*提供テキスト*:
-*-*-
今日は、それほど早く起きなくても良い日でした。
食堂で朝食をとり、出発の準備をします。
部屋を移ってくれと言われていたので、荷物をまとめました。
同じ部屋に泊まっている人によると、台風が近づいているとのこと。
もしかしたら、10日に乗る帰りのフェリーに直撃するかも知れません。
うーん、どうしようかなぁ。
とりあえず、今日は釧路埼灯台に足を運ぶことにしました。
一昨日描いた厳島神社の近くです。
実は、一昨日「描かせてください」と書き置きをした家の人から連絡があり、許可を頂いていたのです。
返事が頂けるとは思ってもいなかったので、とてもありがたく思いました。
幣舞橋を渡り、現場に向かいます。
今日もお祭りの期間中で、釧路川ではボートレースが行われていました。
10時半頃に、釧路埼灯台近くの現場に到着しました。
家の呼び鈴をさっそく押すと、40歳くらいの男性が出迎えてくれました。
頭は坊主で、あご髭を生やしています。
「こんにちは。一昨日、庭で描かせて頂きたいと連絡をした木庭と言います」
「あ、よろしく。場所はどの辺り?」
「その崖の近くです」
「わかった。じゃあ、描いていいよ」
「ありがとうございます!」
僕は庭に荷物を広げると、さっそく描き始めました。
今日は雲一つない快晴で、日陰もないためかなり暑いです。
遠くには、キラキラと光る海が見えます。
-*-*-
*提供データ*:

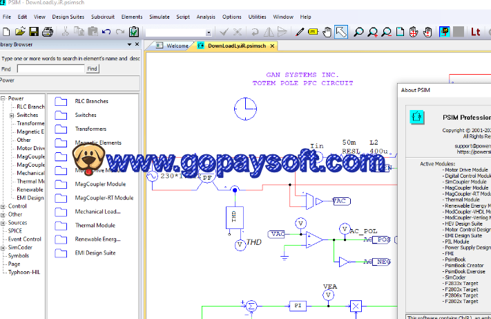This screenshot has width=491, height=319.
Task: Close the Library Browser panel
Action: pos(137,44)
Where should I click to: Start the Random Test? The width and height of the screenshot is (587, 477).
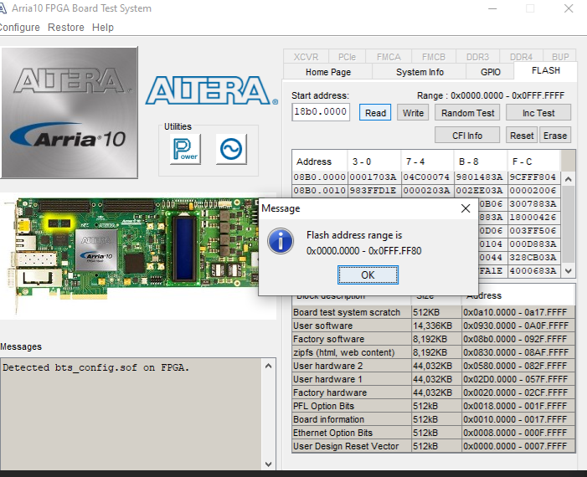(468, 113)
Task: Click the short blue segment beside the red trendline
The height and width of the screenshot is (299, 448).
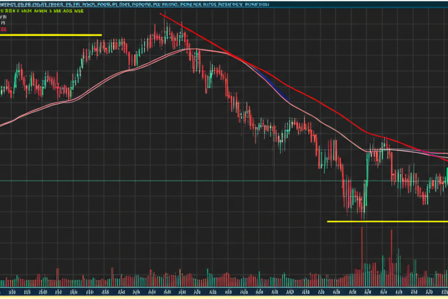Action: click(269, 84)
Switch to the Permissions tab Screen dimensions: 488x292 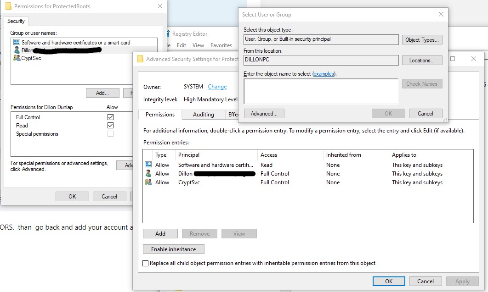(160, 115)
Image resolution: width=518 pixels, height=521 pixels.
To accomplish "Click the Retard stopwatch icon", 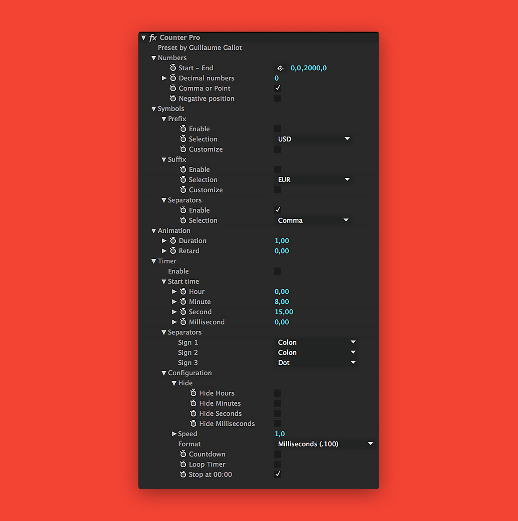I will point(173,251).

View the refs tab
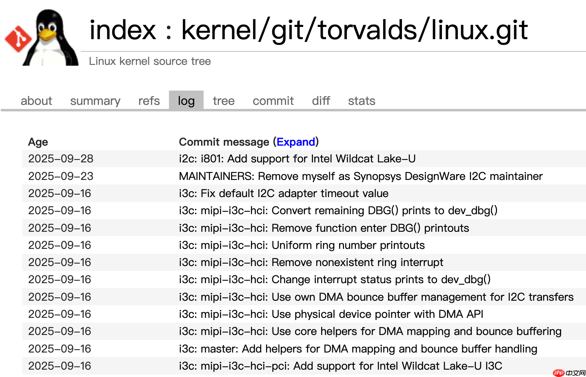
-*-*-
*作業内容*:
**a)** 釧路の旅日記のうち、「もしかしたら、10日に乗る帰りのフェリーに直撃するかも知れません。」を含む語句で始まり「今日もお祭りの期間中で、釧路川ではボートレースが行われていました。」で終わる部分を、「フェリー」を「船」に置き換えて書き直してください。
**b)** 釧路の旅日記によると、釧路川では何が行われていましたか。
**c)** 釧路の旅日記の続きを書いてください。

*作業別の回答*:
**a)**
もしかしたら、10日に乗る帰りの船に直撃するかも知れません。
うーん、どうしようかなぁ。
とりあえず、今日は釧路埼灯台に足を運ぶことにしました。
一昨日描いた厳島神社の近くです。
実は、一昨日「描かせてください」と書き置きをした家の人から連絡があり、許可を頂いていたのです。
返事が頂けるとは思ってもいなかったので、とてもありがたく思いました。
幣舞橋を渡り、現場に向かいます。
今日もお祭りの期間中で、釧路川ではボートレースが行われていました。

**b)** ボートレースが行われていました。

**c)**
眼下には、海沿いに高架橋の線路が見えました。
これは「臨港線」と呼ばれ、釧路で唯一の石炭を運ぶ路線です。
ときどき、高架橋の上にディーゼル車に引かれた貨物列車がやってきます。
荷台の底が開くと、細かい石炭が橋の下に落ちていきます。
遠隔操作のボタンを押すと、荷台の底が開く仕組みなのでしょうか。
橋の下には石炭の山ができていました。
ここにはトイレが近くにないので、米町公園まで行く必要がありました。
ついでに公園の東屋でお昼を食べ、一眠りします。
少し休んでから、また戻って描き進めました。
しばらくすると、家主さんが現れました。
「これから家族で出かけてしまうから、終わったら片付けて帰っていいよ」
「わかりました。ありがとうございます!」
彼らが出発する前に僕は名刺を差し出すと、彼も名刺を渡してくれました。
彼は釧路市内でレストランを経営しているのだとか。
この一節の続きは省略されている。